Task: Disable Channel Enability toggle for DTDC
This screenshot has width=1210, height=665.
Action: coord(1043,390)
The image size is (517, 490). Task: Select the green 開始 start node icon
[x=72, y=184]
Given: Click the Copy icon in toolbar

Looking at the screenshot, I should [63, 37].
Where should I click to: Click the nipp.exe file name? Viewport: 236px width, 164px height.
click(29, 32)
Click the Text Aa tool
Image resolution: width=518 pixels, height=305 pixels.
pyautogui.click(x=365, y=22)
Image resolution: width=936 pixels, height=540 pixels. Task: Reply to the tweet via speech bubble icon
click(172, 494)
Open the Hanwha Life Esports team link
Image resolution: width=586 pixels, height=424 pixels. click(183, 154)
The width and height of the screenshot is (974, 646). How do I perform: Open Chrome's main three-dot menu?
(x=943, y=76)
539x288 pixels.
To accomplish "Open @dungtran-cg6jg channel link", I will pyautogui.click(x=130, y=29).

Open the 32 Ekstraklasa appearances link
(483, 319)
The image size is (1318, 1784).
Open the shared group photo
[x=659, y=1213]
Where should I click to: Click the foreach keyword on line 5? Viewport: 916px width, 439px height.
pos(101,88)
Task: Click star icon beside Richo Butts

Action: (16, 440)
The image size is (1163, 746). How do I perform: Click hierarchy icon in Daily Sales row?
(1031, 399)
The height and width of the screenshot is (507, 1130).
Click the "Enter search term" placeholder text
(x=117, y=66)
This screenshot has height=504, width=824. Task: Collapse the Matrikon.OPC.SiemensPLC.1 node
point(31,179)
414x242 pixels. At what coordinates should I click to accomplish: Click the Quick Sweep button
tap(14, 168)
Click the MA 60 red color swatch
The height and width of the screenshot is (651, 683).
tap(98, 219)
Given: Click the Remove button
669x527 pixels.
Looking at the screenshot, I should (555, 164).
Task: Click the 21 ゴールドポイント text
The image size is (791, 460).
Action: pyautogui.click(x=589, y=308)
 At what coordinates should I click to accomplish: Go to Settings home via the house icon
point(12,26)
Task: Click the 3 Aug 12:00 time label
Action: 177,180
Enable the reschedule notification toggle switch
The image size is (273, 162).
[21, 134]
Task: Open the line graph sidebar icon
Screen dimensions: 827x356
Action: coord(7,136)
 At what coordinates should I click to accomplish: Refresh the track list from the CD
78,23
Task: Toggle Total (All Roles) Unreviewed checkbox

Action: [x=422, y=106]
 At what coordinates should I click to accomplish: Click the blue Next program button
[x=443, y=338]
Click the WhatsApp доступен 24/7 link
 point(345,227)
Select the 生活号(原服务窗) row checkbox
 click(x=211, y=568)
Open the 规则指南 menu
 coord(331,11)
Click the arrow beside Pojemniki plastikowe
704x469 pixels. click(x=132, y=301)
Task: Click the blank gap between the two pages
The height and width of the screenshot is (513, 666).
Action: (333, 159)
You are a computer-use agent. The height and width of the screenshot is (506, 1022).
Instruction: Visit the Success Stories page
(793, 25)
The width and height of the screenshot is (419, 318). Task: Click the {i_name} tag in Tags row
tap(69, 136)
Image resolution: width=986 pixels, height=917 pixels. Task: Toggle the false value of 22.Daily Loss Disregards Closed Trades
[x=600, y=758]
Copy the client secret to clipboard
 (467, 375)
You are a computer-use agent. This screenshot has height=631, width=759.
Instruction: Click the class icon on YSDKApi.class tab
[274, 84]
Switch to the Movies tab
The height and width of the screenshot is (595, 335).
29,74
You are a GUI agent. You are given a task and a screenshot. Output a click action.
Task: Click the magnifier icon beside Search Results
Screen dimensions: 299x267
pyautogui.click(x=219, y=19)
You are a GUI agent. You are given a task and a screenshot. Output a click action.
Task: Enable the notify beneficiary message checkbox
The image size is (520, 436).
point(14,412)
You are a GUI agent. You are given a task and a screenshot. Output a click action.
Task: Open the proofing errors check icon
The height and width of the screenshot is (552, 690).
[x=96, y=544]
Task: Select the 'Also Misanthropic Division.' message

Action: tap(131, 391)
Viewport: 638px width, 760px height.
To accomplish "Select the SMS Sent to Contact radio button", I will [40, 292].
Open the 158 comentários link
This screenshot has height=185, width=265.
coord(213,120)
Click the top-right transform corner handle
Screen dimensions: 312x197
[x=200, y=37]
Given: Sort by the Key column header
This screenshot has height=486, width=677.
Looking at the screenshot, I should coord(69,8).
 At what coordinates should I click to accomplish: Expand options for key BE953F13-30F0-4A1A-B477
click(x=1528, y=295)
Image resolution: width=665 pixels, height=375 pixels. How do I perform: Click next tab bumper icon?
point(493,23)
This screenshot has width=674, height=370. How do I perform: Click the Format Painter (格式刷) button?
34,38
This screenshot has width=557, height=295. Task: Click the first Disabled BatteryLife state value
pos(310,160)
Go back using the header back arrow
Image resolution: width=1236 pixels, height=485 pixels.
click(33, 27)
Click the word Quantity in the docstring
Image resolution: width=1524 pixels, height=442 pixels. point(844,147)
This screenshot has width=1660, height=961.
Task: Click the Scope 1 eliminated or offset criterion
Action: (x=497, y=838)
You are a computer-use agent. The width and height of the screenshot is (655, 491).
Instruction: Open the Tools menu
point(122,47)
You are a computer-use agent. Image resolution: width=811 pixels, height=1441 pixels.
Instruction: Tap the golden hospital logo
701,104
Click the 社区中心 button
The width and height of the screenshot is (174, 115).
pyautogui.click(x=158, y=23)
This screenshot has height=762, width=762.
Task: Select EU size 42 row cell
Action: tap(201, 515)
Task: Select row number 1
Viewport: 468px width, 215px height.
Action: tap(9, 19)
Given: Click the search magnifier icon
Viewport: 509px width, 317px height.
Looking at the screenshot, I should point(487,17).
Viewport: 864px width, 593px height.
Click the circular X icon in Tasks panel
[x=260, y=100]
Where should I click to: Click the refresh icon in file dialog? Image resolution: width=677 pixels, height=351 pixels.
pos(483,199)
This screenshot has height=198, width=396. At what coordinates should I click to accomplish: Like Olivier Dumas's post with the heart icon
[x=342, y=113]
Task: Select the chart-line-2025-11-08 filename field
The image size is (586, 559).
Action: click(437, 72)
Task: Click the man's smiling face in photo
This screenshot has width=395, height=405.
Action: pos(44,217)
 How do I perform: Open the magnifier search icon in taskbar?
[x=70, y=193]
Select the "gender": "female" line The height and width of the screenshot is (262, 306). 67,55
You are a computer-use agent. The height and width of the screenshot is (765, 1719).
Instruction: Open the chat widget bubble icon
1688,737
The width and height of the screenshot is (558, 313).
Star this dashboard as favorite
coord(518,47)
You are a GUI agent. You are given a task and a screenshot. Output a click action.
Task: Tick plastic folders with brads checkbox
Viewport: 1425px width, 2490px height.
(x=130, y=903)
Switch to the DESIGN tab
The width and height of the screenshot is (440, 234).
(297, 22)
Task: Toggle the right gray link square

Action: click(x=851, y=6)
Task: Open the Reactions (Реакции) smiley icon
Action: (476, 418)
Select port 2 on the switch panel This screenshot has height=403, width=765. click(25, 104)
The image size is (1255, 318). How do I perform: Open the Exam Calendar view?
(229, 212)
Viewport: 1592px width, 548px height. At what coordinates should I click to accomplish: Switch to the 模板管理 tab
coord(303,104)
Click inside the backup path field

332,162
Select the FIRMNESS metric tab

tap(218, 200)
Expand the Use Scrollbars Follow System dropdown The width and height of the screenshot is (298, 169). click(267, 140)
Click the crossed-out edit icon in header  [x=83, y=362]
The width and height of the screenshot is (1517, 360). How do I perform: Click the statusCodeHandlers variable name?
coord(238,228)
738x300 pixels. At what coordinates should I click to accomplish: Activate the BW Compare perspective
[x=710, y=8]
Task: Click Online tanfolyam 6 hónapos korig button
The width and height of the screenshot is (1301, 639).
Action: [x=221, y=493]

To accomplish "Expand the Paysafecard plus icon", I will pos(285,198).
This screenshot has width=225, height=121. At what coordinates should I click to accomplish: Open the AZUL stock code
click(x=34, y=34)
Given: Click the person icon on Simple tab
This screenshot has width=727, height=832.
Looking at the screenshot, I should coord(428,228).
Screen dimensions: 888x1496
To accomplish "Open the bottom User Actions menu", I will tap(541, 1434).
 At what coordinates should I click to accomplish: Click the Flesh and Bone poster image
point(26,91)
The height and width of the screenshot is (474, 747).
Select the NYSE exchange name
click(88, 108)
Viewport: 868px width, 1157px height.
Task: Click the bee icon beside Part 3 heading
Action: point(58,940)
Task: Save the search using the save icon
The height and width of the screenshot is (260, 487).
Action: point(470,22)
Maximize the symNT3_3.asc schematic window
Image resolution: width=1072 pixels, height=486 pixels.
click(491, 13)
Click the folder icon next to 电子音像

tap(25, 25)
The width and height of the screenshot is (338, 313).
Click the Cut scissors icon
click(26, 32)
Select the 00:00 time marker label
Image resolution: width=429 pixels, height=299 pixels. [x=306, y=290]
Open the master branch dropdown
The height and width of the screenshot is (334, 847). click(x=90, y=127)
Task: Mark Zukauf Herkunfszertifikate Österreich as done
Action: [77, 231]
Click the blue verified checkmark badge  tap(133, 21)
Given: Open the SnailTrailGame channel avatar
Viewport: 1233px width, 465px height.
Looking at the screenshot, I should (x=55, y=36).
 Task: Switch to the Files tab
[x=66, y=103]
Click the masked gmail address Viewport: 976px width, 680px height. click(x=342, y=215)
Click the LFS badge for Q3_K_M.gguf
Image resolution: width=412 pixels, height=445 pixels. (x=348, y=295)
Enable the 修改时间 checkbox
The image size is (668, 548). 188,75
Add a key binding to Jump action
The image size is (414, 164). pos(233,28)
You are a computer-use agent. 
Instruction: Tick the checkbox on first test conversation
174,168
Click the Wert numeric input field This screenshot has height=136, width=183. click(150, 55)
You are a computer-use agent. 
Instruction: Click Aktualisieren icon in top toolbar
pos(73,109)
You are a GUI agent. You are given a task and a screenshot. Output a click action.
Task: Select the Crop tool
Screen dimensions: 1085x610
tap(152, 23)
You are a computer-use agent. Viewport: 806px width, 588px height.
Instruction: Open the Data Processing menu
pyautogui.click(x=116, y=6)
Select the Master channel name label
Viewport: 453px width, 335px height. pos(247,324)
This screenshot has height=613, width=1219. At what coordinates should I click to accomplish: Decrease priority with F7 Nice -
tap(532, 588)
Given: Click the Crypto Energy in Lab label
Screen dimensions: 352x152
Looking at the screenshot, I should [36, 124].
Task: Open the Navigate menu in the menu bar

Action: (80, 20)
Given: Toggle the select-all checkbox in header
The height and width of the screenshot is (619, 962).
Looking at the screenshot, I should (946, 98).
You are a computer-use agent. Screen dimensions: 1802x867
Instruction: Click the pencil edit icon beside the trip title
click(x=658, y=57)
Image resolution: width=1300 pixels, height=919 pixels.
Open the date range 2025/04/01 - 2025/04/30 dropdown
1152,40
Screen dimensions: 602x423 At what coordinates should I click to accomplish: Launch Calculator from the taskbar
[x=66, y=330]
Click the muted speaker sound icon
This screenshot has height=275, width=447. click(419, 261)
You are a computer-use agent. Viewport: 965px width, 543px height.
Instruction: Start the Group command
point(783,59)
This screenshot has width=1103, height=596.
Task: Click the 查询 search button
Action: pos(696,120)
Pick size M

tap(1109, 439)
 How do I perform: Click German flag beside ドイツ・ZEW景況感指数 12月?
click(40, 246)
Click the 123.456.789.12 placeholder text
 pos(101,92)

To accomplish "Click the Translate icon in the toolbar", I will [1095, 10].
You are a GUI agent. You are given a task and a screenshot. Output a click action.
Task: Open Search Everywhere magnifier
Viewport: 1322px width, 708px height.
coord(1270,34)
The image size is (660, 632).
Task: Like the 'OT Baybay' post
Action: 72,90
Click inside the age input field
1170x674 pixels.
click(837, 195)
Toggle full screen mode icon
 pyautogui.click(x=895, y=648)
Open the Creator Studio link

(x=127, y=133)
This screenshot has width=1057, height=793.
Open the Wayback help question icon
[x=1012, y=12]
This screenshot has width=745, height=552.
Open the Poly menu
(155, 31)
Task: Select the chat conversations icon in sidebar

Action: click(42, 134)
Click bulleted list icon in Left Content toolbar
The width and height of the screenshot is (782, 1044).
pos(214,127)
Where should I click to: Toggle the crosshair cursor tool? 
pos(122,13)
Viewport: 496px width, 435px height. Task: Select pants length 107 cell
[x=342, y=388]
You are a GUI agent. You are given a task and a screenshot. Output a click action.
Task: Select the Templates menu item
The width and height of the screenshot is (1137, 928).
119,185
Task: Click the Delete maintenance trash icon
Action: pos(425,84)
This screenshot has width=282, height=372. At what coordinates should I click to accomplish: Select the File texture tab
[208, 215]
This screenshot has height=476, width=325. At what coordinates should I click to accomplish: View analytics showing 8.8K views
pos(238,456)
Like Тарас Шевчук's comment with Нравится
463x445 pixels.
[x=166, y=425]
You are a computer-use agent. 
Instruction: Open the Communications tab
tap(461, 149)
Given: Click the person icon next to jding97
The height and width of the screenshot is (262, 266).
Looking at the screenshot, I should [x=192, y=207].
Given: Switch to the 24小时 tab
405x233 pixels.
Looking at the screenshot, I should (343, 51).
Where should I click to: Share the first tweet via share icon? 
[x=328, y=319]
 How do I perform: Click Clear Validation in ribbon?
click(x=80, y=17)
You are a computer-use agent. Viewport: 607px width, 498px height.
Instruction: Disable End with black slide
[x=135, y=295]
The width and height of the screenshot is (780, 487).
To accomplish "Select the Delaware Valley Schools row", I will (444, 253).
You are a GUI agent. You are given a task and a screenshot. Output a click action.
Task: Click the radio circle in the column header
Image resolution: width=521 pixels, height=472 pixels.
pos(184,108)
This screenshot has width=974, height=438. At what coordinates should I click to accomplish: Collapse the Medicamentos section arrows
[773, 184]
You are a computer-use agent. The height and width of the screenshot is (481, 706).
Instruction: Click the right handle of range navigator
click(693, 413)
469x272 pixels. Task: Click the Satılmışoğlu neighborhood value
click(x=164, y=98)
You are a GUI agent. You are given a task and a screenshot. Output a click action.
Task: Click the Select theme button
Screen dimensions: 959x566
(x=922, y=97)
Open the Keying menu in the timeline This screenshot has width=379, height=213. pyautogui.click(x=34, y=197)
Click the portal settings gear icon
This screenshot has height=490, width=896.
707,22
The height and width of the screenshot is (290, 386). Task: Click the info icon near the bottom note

+--

Problem requirements: Only a number is expected here: the count of lines with the string "bottom" in the material above.

Reply to the exercise: 2